Saturday, January 09, 2010

A-B-Girl thinks she might have obsessive-compulsive disorder.
“I’m not clinically tested, but my friends and my man tell me I have OCD because I can’t stop cleaning,” she says, laughing. “I have to have a clean environment.”
It might come as a surprise to fans of A-B-Girl – the same super-gangsta A-B-Girl who has had a reputation of roasting b-boys and b-girls alike worldwide for the past 11 years.
“I set goals with breaking. Part of it was, to be the illest, you have to practice and put it down hard. In order to blow up, you have to rep everywhere you go.”
Most b-boys and b-girls can remember the first time they saw A-B-Girl, whether it was on a video or at a battle, the same way they can remember the first time they saw b-boying. That moment of A-B-Girl-consciousness usually entails some kind of a “Damn, I didn’t know girls could move like that” vocalization followed by some kind of a silent, guilt-driven thought along the lines of “Damn, I need to practice more.”
So it can be hard to imagine A-B-Girl scrubbing a floor with anything other than powermoves.
Then again, it explains a lot. How else, other than with an abnormal attention to detail and a near-obsessive determination, would some short suburban Filipino kid with nicknames like Brattygail and Slavigail end up being one of the most respected and inspiring b-girls in the world?
“I put in a lot of time and effort and passion from the beginning,” A-B-Girl says. “I set goals with breaking.
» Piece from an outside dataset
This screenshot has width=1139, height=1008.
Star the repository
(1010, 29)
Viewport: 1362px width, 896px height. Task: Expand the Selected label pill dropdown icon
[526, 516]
Part of it was, to be the illest, you have to practice and put it down hard. In order to blow up, you have to rep everywhere you go.”
Going hard. Keeping it clean. Cliché as they may sound, they’re values that A-B-Girl lives out every day, and it shows in everything from her passion to her goals – and her footwork.


A-B-Girl, known to friends and family as Abigail Pinili, was born on September 4, 1978 .
Growing up in the suburbs of New Jersey, she had little exposure to hip-hop, much less b-boying. However, she found her niche in house dancing – a dance that A-B-Girl says taught her how to battle in clubs by representing and rocking hard, regardless of the time, place, or opponent.
Over three years of battling in the house scene, A-B-Girl slowly gained insight into the underground hip-hop scene, eventually leading her to a New York club – then called Vinyl – where the Rock Steady Crew was battling. It was 1996, and A-B-Girl was 18.
“My friend introduced me, and [Crazy] Legs happened to start teaching,” A-B-Girl says. “I lucked out and fell into the hands of the right people.”
As fate would have it, it only made sense that Kinetic of the Arsonists would provide her with the quintessential name that would help define her identity for the next decade.
“At the time, I didn’t have a b-girl name and I was taught that people got their name for a reason in the breaking scene,” A-B-Girl recalls. “And I didn’t want to just come up with any name. And I heard ‘A-B-Girl,’ and I was like, ‘Oh shit, that made sense.’ I break. I’m a b-girl. My name is Abigail. And that’s pretty much it.”
But even with a picture-perfect entry into the b-boy and b-girl community, A-B-Girl still found herself on the grind, scraping up any free time and money she had and devoting it to practicing and buying gas and plane tickets.
Working fulltime at a Holiday Inn for four years while attending college fulltime at the County College of Morris in Randolph, she traveled to battles on the weekends to further her experience – and reputation.
“B-Boy Summit was the first event I went to,” A-B-Girl recalls. “I was starting to see how breaking was nationwide and worldwide. I wanted to be one of the illest. You have to travel, and that’s what I did. I didn’t want to get props just as a girl. Even battling in house clubs, I fucking brought it. I was kind of tomboyish growing up already. Not that you have to be a tomboy to be a good b-girl, but I brought it to people hard.”
2007 TRAILER
[youtube:http://www.youtube.com/watch?v=Cfw0-uYQsJA 390 326]

2006 TRAILER
[youtube:http://www.youtube.com/watch?v=chKqDxGVsw8 390 326]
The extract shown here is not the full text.